§ Selected excerpt:
Begin

2.2 Analysis of Line Energy Loss Based on DBN

Line loss seriously affects the accuracy of an energy meter error estimation. It is necessary to accurately evaluate the line loss and remove it from the total meter energy measurement value when solving the energy meter error matrix equation [18]. In the case of various types and features of abnormal power data, the Q-learning method has difficulty to effectively learn this type of data, leading to a decrease in detection accuracy [19]. When there are many types of abnormal data and the environmental factors involved are complex, the algorithm is prone to divergence during the learning process, resulting in slow convergence and a decrease in algorithm performance. Therefore, a new method for detecting abnormal data in electricity meters based on HDQL is proposed to judge the abnormal data. The framework structure is shown in Figure 3.

Figure 3 HDQL frame structure schematic.

End

§ Stored items:
Begin

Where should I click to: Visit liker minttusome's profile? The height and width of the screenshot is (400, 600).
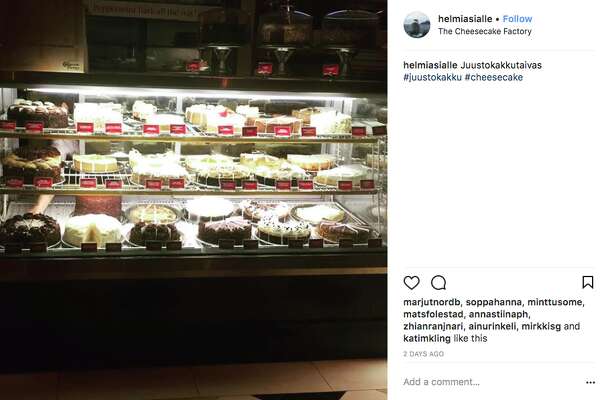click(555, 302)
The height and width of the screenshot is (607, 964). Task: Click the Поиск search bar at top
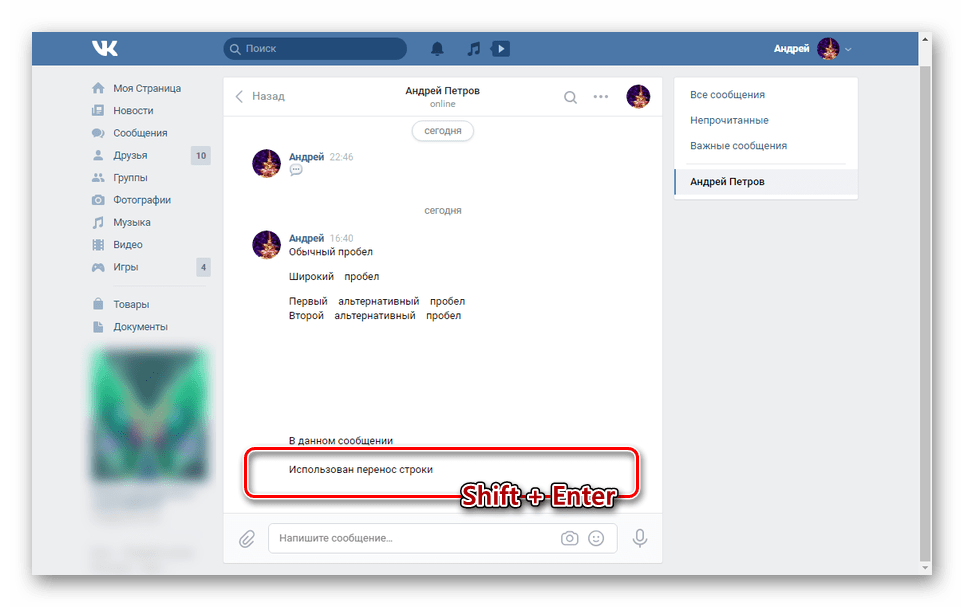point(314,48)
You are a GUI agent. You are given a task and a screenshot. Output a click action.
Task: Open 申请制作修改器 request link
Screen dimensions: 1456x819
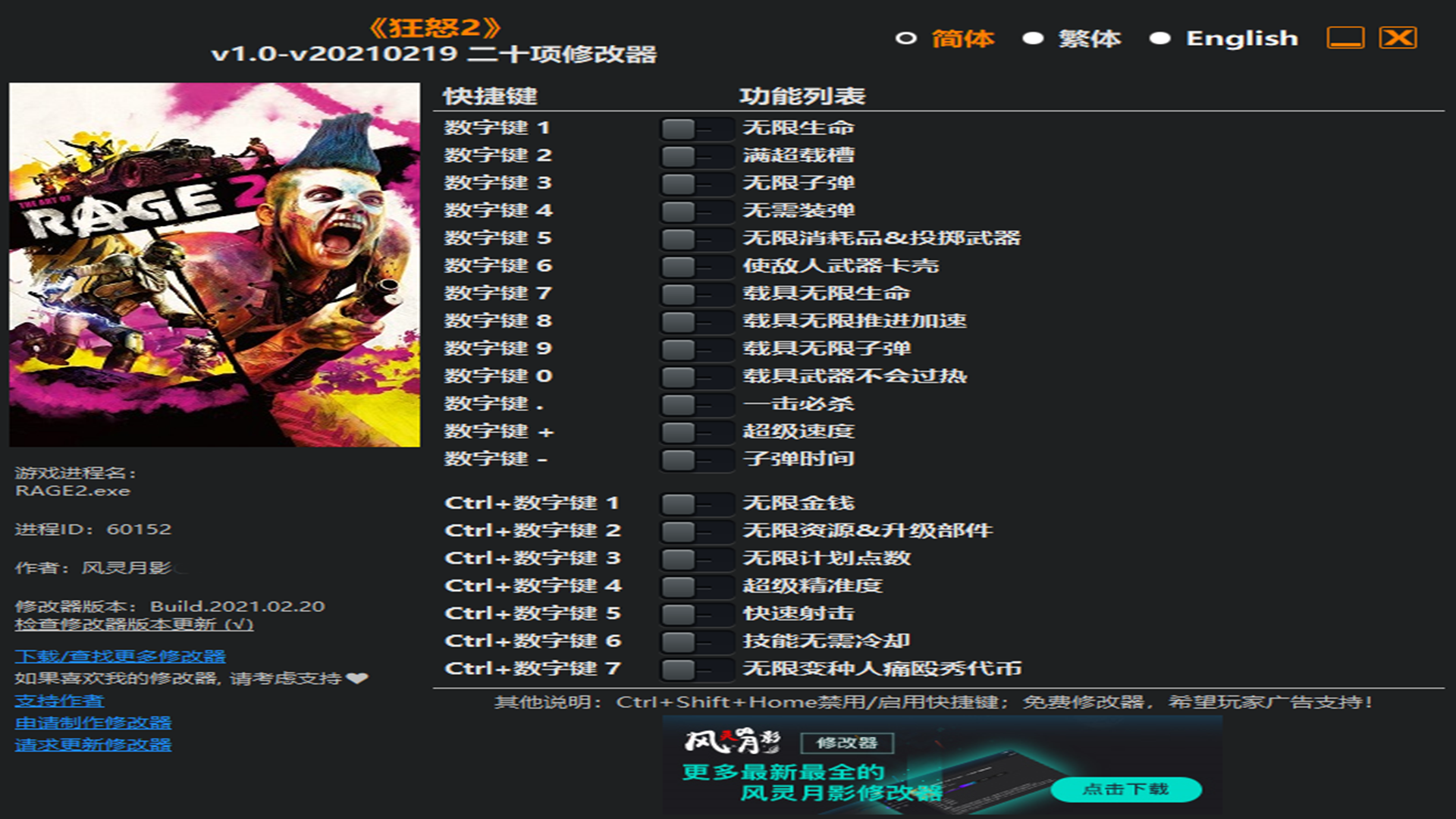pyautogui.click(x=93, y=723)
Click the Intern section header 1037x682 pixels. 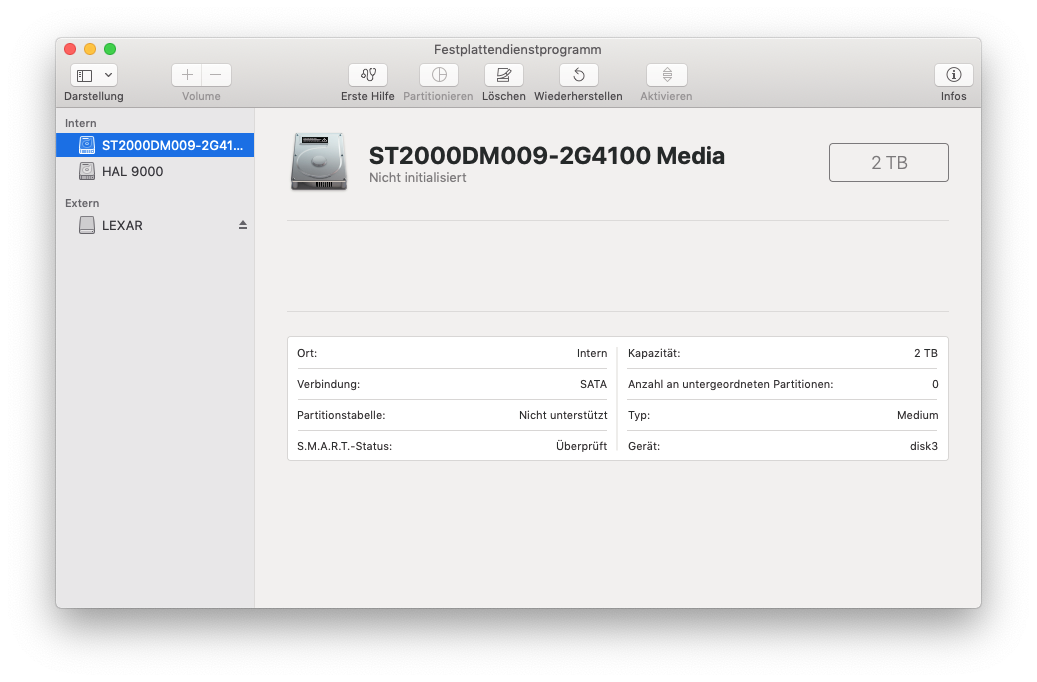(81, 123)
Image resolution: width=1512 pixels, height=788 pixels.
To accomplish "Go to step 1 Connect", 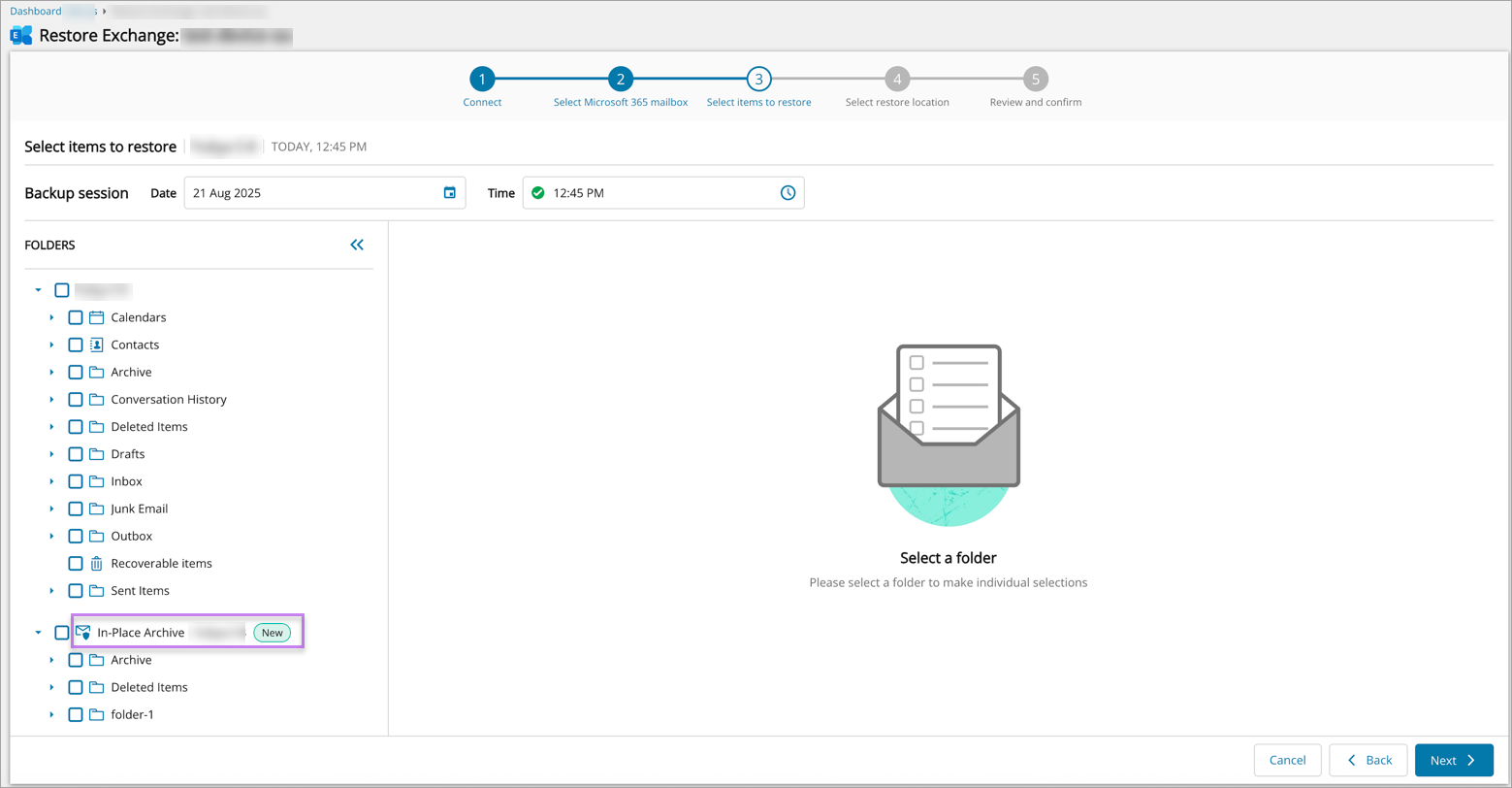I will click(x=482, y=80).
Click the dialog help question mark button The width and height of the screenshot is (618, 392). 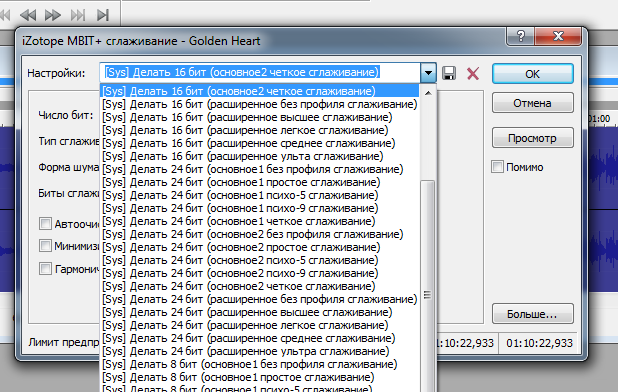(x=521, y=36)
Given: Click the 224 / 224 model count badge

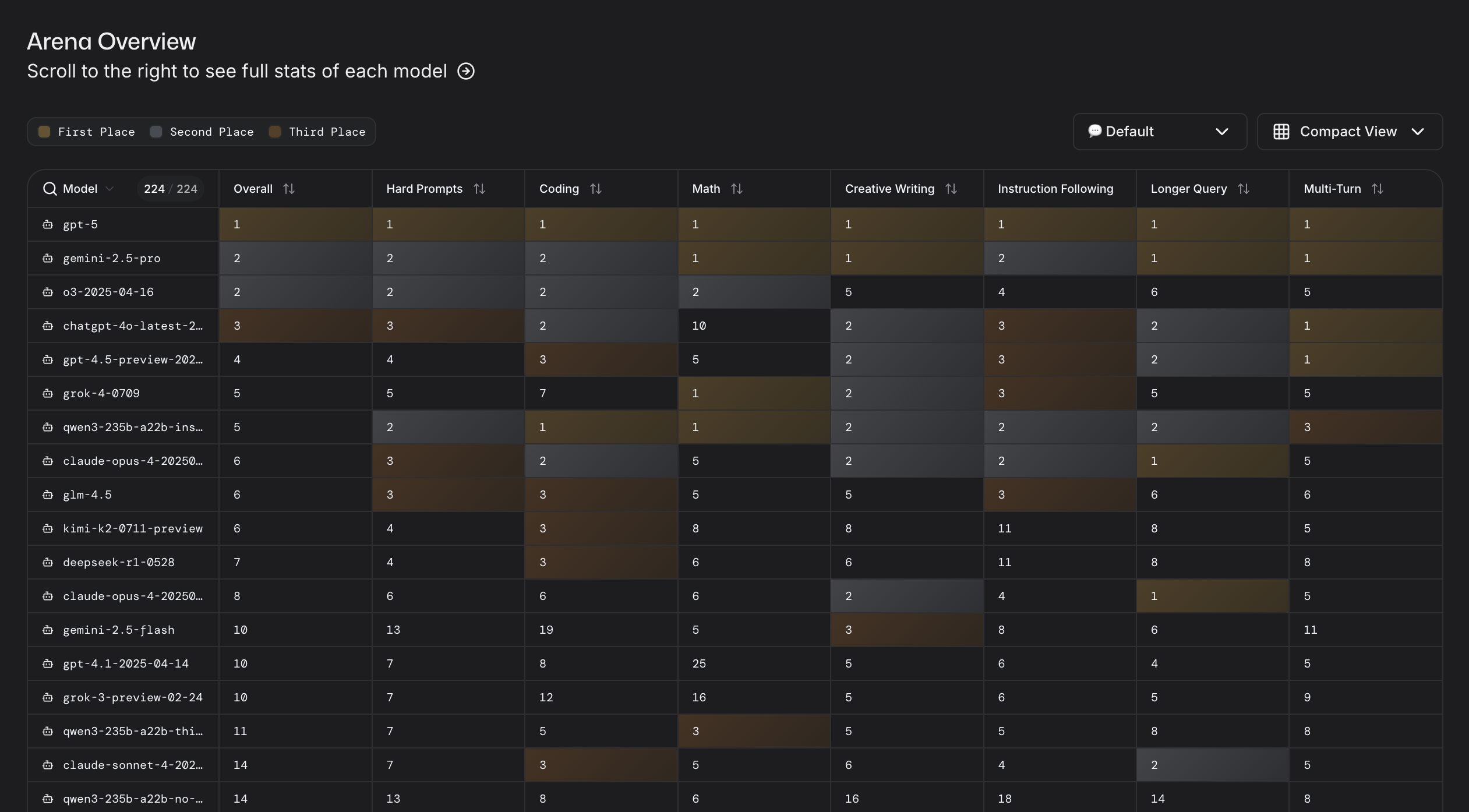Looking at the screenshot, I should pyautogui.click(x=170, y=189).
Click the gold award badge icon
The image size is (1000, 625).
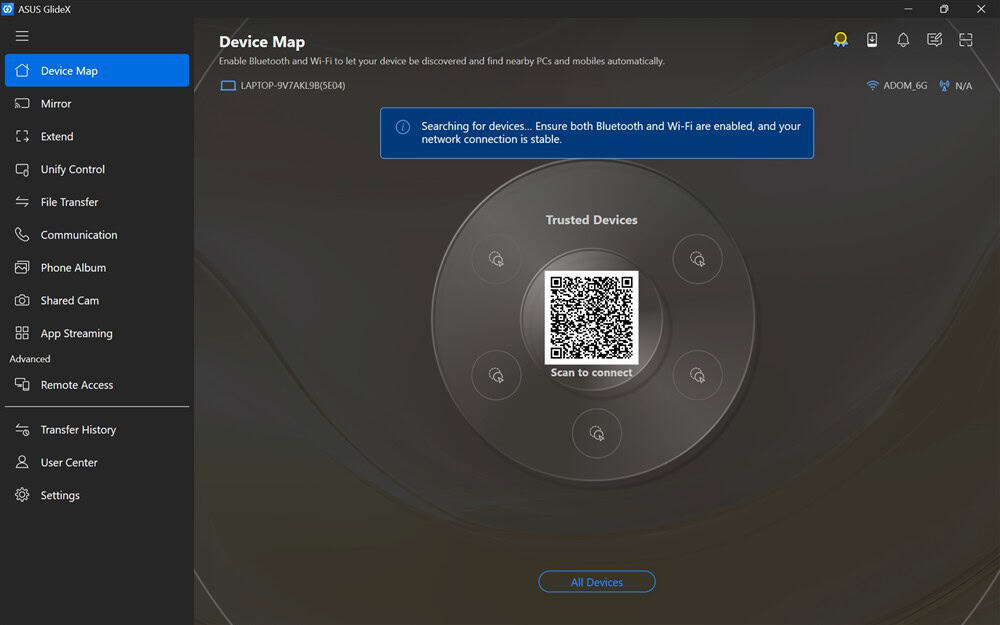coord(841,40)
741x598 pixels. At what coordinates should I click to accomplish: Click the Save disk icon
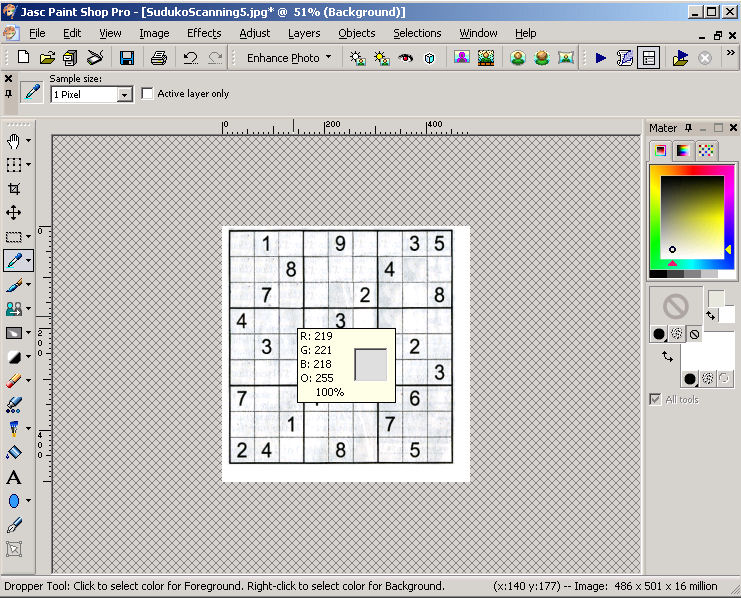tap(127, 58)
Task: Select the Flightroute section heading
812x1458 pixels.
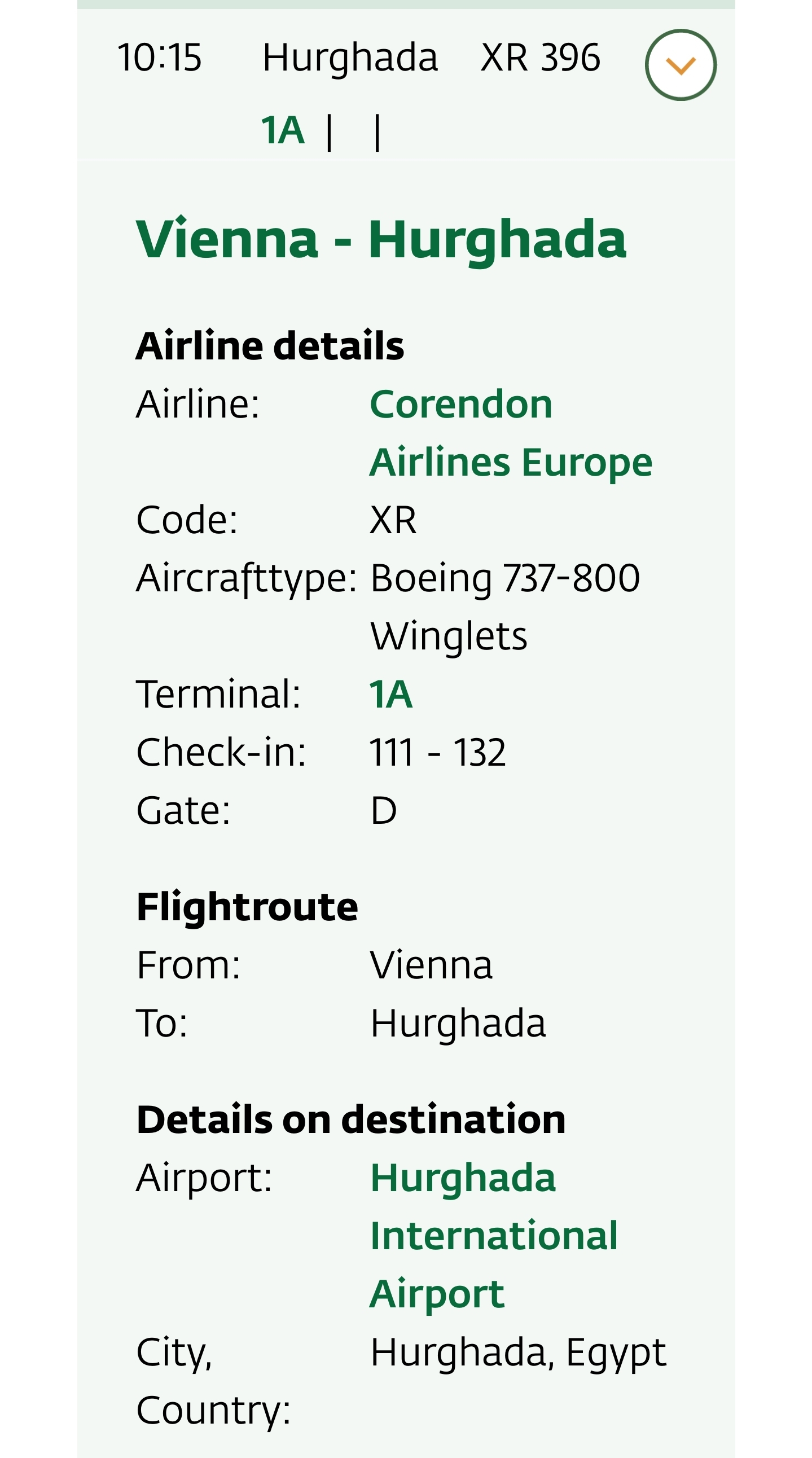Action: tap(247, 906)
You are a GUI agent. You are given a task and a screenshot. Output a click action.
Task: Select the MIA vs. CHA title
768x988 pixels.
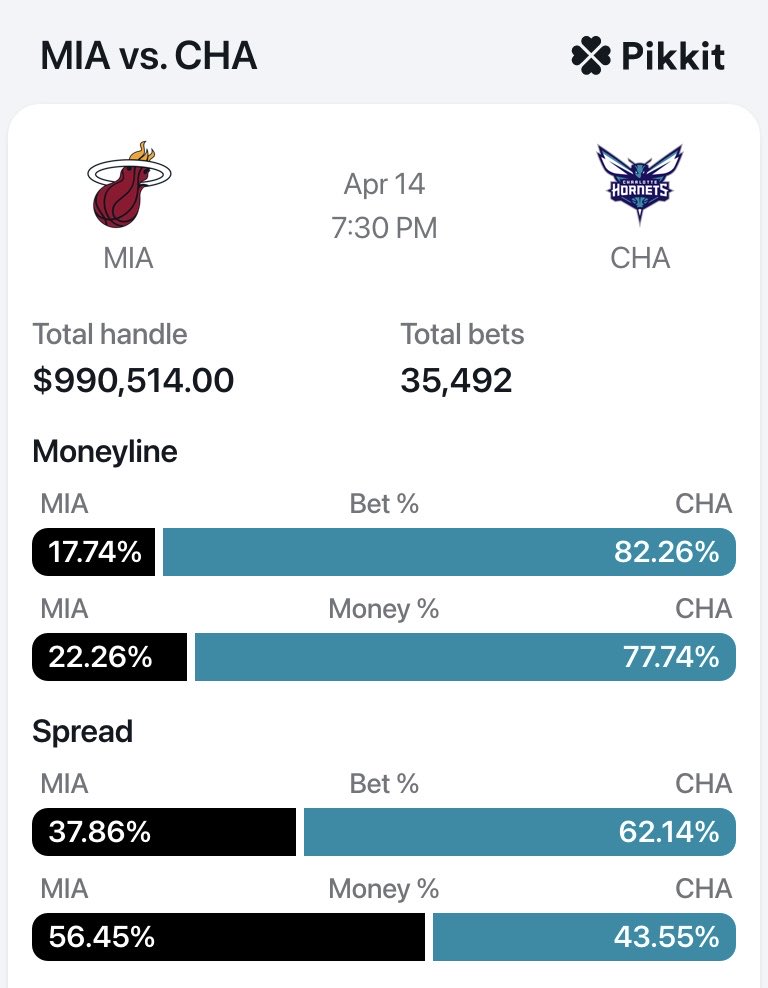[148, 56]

End

§ What this exercise asks:
A: Output the part of the line-loss excerpt that opens with the words containing "Line loss seriously" and closes with "in Figure 3.".
B: Answer these questions from the line-loss excerpt:
(i) What seriously affects the accuracy of an energy meter error estimation?
(ii) Which method has difficulty effectively learning abnormal power data of various types and features?
(iii) Which figure shows the framework structure?
C: List every effect that the line-loss excerpt names for when there are many types of abnormal data and the environmental factors involved are complex.
This data is separate material, apart from the line-loss excerpt.

§ Answers per task:
A:
Line loss seriously affects the accuracy of an energy meter error estimation. It is necessary to accurately evaluate the line loss and remove it from the total meter energy measurement value when solving the energy meter error matrix equation [18]. In the case of various types and features of abnormal power data, the Q-learning method has difficulty to effectively learn this type of data, leading to a decrease in detection accuracy [19]. When there are many types of abnormal data and the environmental factors involved are complex, the algorithm is prone to divergence during the learning process, resulting in slow convergence and a decrease in algorithm performance. Therefore, a new method for detecting abnormal data in electricity meters based on HDQL is proposed to judge the abnormal data. The framework structure is shown in Figure 3.

B:
(i) Line loss.
(ii) The Q-learning method.
(iii) Figure 3.

C:
- Divergence during the learning process
- Slow convergence
- A decrease in algorithm performance